Il momento non è facile, ma la Banca di Viterbo non rinuncia a destinare parte dei propri proventi a iniziative di beneficienza e in favore del territorio.
“Per regalare qualche sorriso – dice il presidente Vincenzo Fiorillo – soprattutto a bambini e chi è in difficoltà”.
I contributi quest’anno sono andati alle parrocchie san Valentino e Ilario, Sacra Famiglia, Sant’Angelo in Spatha, comune di Canino per le famiglie bisognose, casa d’accoglienza Sacra famiglia, Associazione Sorrisi che nuotano – Eta beta, casa famiglia Madre Teresa di Calcutta e Caritas.
“Nel corso dell’anno – spiega Massimo Caporossi, direttore generale Banca di Viterbo – sono stati circa 300mila gli euro destinati al sostegno e alla cultura.
Per il 2016 speriamo di riuscire a garantire lo stesso importo”.
Un regalo al territorio, ma quest’anno una sorpresa arriva pure allo stesso istituto di credito viterbese.
Altroconsumo ha classificato la banca al 29esimo posto in Italia su 300 che hanno oltre dieci sportelli.
“E’ un motivo d’orgoglio – spiega Roberto Migliorati, del collegio sindacale – è la prova dei risultati raggiunti nel rispetto delle norme e rispecchia la sicurezza dei clienti verso l’istituto e la solidità dell’istituto verso gli impegni presi”.
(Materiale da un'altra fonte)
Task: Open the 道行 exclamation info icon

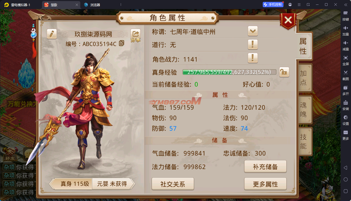Action: (253, 44)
Un risultato che ha sorpreso il direttore generale Caporossi: “Siamo forti, ma anche deboli gli altri. Ogni anno è sempre più difficile, ma l’impegno è sempre di investire sul territorio. Fondi ce ne vorrebbero molti di più.
Il nostro è un piccolo granello di sabbia fra le tante esigenze, ma è un gesto fatto con gran sentimento”.